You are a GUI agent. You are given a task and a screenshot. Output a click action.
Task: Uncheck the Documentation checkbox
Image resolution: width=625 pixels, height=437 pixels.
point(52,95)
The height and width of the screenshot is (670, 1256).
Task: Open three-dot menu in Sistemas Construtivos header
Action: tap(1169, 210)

■ Written task ■
Copy out each of the items above word for word.

■ The result ■
You are a GUI agent. You are given a task and a screenshot. Output a click action.
Task: Uncheck the Documentation checkbox
Image resolution: width=625 pixels, height=437 pixels.
point(52,95)
The height and width of the screenshot is (670, 1256).
Task: Open three-dot menu in Sistemas Construtivos header
Action: tap(1169, 210)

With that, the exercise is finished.